Registros de ubicación de texto y elementos:
# # # # # # #
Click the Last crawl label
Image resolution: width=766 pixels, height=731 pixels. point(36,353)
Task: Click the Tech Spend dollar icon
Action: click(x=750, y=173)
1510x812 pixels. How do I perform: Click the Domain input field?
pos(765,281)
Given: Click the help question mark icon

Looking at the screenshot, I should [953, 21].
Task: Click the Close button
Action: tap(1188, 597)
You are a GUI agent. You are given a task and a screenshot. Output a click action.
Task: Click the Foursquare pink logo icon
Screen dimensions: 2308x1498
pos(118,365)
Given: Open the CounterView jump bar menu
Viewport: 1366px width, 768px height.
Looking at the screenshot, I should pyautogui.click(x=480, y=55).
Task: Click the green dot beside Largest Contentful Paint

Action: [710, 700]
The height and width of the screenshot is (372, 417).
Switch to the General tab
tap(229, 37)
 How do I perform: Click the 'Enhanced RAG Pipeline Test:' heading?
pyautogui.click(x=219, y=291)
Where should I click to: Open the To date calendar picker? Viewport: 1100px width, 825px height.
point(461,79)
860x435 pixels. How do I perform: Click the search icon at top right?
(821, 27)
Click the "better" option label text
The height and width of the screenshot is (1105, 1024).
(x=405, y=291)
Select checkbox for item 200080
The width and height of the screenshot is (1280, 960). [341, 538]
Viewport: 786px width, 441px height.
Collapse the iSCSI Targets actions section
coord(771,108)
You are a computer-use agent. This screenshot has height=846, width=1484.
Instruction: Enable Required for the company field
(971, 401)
# # # # # # #
LO QUE SE PIDE:
Actualiza el tramo que va desde el comienzo de los ítems hasta la línea que contiene "pos(118,365)", ambas incluidas, poniendo "Username" en lugar de "Domain" y sin tocar nada más.

SOLUCIÓN:
Click the Last crawl label
Image resolution: width=766 pixels, height=731 pixels. point(36,353)
Task: Click the Tech Spend dollar icon
Action: click(x=750, y=173)
1510x812 pixels. How do I perform: Click the Username input field?
pos(765,281)
Given: Click the help question mark icon

Looking at the screenshot, I should [953, 21].
Task: Click the Close button
Action: tap(1188, 597)
You are a GUI agent. You are given a task and a screenshot. Output a click action.
Task: Click the Foursquare pink logo icon
Screen dimensions: 2308x1498
pos(118,365)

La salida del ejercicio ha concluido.